**Description of the task**. Drop every image and restate the entries below word for word.

**Source records**.
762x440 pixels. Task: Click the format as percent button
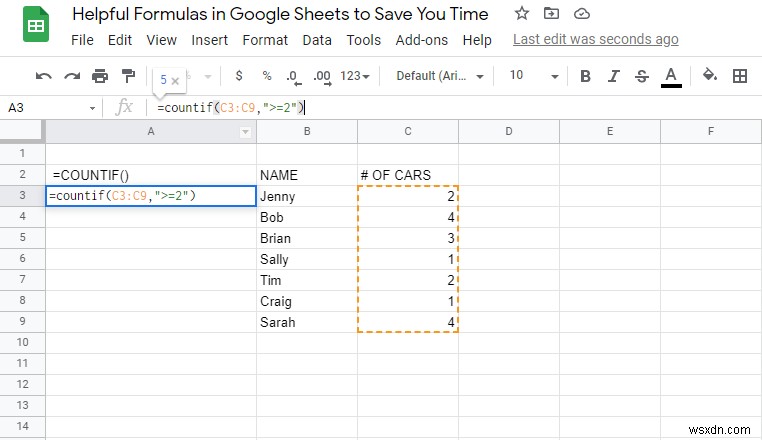(x=267, y=76)
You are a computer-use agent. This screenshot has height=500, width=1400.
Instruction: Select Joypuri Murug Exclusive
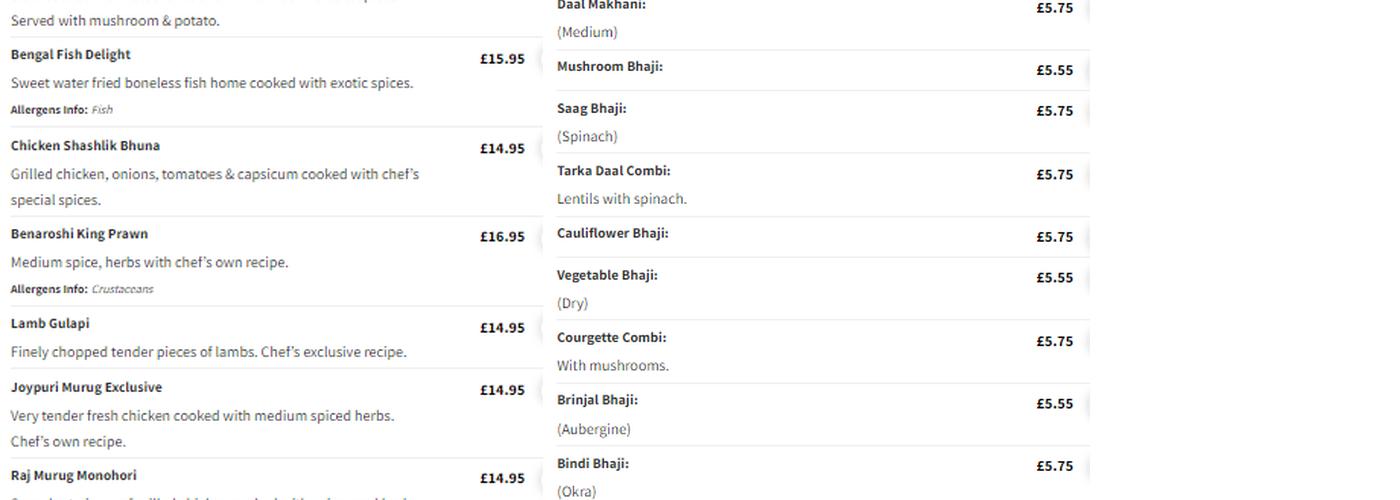click(86, 388)
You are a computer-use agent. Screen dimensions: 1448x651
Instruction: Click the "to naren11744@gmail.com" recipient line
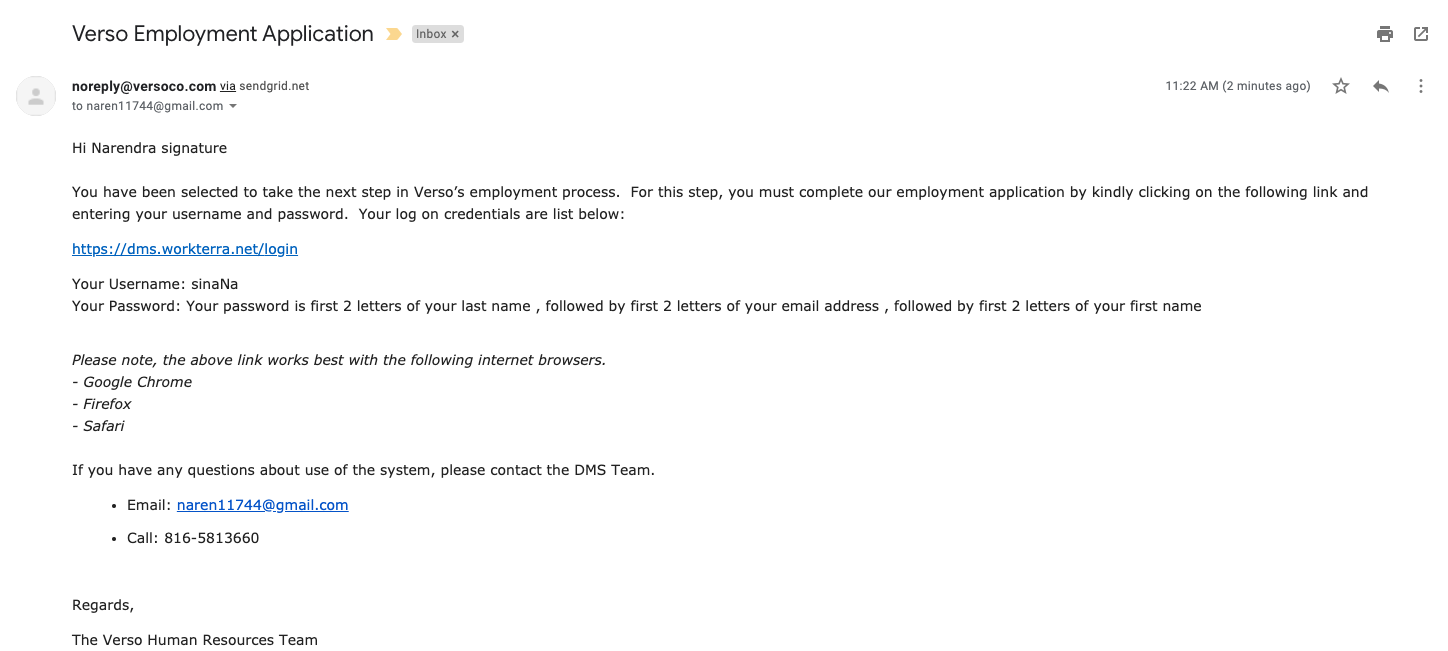tap(147, 106)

**Completed task**.
762x440 pixels. Task: Click the format as percent button
(x=267, y=76)
You are a computer-use agent. This screenshot has height=500, width=1400.
Instruction: Select Joypuri Murug Exclusive
click(86, 388)
You are a computer-use agent. Screen dimensions: 1448x651
Instruction: Click the "to naren11744@gmail.com" recipient line
tap(147, 106)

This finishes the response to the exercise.